• _REQUIRED WORK_:
a) In the article on Italy's budget deficit, retype everything from "- The coalition" down to "country’s finance minister.".
b) Condense the paragraph of the Italian budget article that begins "Italy already has a national debt" into two shorter sentences that keep its main facts.
c) Proceed with the article on Italy's budget deficit, starting after its final paragraph.

• _READING TEXT_:
Segment Open

- Italian assets sold-off after coalition parties there agree a deal to significantly increase the budget deficit.
- The coalition late on Thursday said they had agreed to set Italy’s budget deficit at 2.4% of GDP.
- This is far above the 1.6% level that technocratic finance minister Giovanni Tria had lobbied for, and puts Italy on a collision course with the EU.
- The benchmark FTSE MIB share index is down more than 3.6%, while its 10-year bond yield is up to 3.2%.
Markets in Italy are selling off sharply on Friday after the country’s government agreed plans to sharply increase its budget deficit over the coming year, going against both the European Union and the wishes of the country’s finance minister.
On Thursday night, six months after the government’s ascent to power, Italy’s populist coalition government of the Five Star Movement and the Northern League finally agreed on the key tenets of its first budget.
The coalition said in a statement they had agreed to set Italy’s budget deficit at 2.4% of GDP, an increase on the current level and far above the 1.6% that technocratic finance minister Giovanni Tria had lobbied for.
Five Star and the League have been at loggerheads with finance minister Tria, who is independent of both parties, since his appointment. The populists want to increase spending, and therefore debt, while Tria wants to pursue a more fiscally responsible strategy aimed at cutting Italy’s sizeable debt pile.
Italy already has a national debt bigger than its GDP. Plans to allow a larger budget deficit will likely see that debt increase further, something Tria believes puts Italy at risk of breaking EU budget rules. The EU’s fiscal responsibility rules forbid countries from having a budget deficit of more than 3% of GDP in any given year.
The rest of the budget is yet to be announced, but the government is expected to announce plans for heavy spending on infrastructure, social welfare projects, and tax cuts.
Infrastructure is a particular concern for the government following the collapse of a motorway bridge in Genoa in August, a tragedy that killed 42 people.
Five Star and the League’s agreement on an increased deficit level has not been well received in markets. Italian stocks sold off sharply and yields on Italian government debt spiked higher on Friday morning.

Segment Closed

• _INFORMATION SUPPLIED_:
Segment Open

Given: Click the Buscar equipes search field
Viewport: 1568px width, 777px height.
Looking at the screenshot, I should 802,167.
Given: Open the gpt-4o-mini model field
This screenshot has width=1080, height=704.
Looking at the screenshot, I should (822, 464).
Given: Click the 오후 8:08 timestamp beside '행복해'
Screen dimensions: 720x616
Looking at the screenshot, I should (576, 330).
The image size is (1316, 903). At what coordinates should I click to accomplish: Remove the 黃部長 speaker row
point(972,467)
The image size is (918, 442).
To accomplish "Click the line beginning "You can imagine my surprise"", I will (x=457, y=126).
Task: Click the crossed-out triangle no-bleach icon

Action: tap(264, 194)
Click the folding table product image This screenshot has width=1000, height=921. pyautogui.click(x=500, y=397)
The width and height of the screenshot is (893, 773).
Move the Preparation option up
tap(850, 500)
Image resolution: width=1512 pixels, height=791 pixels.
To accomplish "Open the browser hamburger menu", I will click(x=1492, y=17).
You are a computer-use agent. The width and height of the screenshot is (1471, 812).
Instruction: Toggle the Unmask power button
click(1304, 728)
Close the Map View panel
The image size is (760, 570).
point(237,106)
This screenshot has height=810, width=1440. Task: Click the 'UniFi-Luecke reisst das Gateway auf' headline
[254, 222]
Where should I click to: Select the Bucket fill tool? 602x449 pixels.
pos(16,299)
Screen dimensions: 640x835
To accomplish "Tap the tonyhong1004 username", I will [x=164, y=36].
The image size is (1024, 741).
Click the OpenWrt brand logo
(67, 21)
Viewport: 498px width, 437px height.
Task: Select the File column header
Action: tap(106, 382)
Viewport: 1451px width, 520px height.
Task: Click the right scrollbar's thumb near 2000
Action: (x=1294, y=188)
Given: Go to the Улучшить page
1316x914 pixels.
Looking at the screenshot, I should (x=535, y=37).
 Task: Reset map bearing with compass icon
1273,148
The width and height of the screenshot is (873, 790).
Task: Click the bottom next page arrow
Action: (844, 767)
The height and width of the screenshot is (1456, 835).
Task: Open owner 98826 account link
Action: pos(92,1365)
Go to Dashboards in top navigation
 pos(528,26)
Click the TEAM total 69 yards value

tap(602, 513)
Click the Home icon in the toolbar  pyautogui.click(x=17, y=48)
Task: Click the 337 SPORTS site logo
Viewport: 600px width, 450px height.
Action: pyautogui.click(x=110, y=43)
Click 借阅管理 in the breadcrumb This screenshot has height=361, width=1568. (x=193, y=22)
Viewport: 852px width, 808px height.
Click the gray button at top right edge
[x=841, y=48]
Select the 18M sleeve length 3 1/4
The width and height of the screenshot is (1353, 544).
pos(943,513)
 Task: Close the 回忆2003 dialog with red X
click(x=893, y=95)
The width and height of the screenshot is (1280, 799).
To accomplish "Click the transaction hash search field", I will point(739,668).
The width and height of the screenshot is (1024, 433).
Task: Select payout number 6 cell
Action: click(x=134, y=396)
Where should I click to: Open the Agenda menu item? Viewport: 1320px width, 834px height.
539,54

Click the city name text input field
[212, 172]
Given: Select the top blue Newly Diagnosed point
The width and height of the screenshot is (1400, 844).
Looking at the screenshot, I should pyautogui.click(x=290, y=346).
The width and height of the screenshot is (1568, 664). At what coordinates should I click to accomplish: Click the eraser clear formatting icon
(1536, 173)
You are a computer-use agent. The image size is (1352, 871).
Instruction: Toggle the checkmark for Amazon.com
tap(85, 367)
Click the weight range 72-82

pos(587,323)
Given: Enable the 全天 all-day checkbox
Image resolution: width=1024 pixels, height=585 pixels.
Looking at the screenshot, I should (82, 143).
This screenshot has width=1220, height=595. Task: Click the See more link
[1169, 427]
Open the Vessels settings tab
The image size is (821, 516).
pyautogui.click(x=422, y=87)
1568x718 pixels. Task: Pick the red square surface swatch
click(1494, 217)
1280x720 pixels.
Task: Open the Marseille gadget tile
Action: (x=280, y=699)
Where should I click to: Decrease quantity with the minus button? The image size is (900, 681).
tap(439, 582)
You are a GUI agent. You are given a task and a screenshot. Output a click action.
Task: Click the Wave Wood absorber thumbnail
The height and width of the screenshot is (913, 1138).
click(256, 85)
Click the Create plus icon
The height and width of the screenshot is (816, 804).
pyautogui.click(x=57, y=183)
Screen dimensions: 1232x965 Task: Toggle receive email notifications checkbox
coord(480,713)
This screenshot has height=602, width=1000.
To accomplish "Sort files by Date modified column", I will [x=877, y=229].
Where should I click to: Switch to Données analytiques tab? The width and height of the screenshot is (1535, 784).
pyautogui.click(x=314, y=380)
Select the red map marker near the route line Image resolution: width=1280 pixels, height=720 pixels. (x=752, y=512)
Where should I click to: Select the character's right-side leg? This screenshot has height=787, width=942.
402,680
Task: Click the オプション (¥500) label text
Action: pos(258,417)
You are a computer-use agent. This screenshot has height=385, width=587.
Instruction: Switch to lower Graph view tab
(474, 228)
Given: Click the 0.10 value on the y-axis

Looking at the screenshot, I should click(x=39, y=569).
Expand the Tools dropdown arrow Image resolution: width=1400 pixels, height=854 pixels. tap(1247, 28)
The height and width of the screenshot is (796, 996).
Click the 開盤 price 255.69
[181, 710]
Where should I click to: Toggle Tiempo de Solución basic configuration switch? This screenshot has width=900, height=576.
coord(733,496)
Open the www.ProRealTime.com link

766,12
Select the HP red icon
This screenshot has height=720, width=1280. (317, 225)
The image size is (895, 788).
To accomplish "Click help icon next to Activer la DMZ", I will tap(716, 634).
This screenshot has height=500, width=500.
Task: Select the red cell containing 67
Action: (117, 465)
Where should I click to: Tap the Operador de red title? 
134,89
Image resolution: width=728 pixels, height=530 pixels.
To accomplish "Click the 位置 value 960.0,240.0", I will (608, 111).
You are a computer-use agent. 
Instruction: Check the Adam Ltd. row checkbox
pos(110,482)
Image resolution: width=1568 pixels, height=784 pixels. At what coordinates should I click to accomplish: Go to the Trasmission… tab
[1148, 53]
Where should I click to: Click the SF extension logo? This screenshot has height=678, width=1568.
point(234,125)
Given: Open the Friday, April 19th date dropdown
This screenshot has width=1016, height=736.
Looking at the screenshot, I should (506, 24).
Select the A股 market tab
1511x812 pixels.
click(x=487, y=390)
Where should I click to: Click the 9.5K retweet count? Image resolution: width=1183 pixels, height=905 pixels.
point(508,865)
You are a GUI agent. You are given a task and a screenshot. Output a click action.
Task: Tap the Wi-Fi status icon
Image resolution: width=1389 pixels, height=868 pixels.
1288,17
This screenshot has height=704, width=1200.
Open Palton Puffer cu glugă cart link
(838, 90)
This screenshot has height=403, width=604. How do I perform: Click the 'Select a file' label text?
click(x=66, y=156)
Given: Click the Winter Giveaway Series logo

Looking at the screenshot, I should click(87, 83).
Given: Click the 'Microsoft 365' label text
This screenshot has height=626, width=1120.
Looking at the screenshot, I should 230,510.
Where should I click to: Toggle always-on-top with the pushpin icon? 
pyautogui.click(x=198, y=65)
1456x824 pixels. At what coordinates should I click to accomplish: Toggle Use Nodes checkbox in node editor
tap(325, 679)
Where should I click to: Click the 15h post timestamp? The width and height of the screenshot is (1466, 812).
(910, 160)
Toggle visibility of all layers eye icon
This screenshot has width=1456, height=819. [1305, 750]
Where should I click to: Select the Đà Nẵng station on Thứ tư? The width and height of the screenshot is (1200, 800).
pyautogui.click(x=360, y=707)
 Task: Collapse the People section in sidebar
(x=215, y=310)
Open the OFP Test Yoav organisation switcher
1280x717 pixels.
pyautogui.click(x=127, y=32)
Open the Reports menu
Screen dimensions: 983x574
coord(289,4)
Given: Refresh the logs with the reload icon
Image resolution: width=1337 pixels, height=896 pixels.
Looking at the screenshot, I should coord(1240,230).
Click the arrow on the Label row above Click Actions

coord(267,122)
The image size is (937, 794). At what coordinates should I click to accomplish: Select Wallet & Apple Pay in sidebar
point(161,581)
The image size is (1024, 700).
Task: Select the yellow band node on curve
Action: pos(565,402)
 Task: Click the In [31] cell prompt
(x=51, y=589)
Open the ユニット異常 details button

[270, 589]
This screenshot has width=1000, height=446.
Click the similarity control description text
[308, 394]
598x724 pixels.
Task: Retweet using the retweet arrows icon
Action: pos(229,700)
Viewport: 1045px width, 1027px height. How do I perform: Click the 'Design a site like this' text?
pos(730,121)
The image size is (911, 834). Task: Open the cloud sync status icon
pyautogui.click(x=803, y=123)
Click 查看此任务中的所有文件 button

Segment Closed

• _ANSWERS IN ORDER_:
a)
- The coalition late on Thursday said they had agreed to set Italy’s budget deficit at 2.4% of GDP.
- This is far above the 1.6% level that technocratic finance minister Giovanni Tria had lobbied for, and puts Italy on a collision course with the EU.
- The benchmark FTSE MIB share index is down more than 3.6%, while its 10-year bond yield is up to 3.2%.
Markets in Italy are selling off sharply on Friday after the country’s government agreed plans to sharply increase its budget deficit over the coming year, going against both the European Union and the wishes of the country’s finance minister.

b) Italy's national debt already exceeds its GDP, and a larger deficit would likely raise it further, which Tria believes risks breaking EU budget rules. Those rules forbid a deficit above 3% of GDP in any year.

c)
As of 11.40 a.m. BST (6.40 a.m. ET), an hour after the start of trading, the benchmark FTSE MIB stock index – which tracks the shares of Italy’s 40 most traded companies – is down 3.8%, and is on course for its worst day since June 2016, during the worst of the country’s banking crisis.
Bank stocks, in particular, are taking a hammering, with the Italian banking index down 6%. The biggest losers on the MIB are all banking stocks. Banco BPM is down by more than 10%, while UniCredit, Italy’s biggest bank, has shed more than 8% of its value.
Bond markets are also suffering. The yield on the benchmark 10-year Italian bond jumped in Friday morning trading. Yields move inversely to price, with a higher yield reflecting an increased premium to hold the bond. The 10-year yield hit 3.22% in early morning trade, an increase of more than 10%.
“The markets had been waiting patiently to see what spending plans the Italian government were going to pull together. But the plan put forward is confirming investors’ fears, with a standoff in Brussels almost certain,” Jasper Lawler, head of research at London Capital Group, said in an email on Friday morning.
Even prior to Friday’s sell-off, investors had moved away from Italy in droves in 2018, with research from Barclays earlier in the week showing major outflows from Italian ETFs. The move reflects partially fears about Italy’s political situation, and also a weaker euro.
“European equities have also moved with the currency, and have already seen significant outflows this year, as the euro rolled over sharply,” Barclays said.
“Within Eurozone, Italian ETFs especially have seen huge outflows year to date.”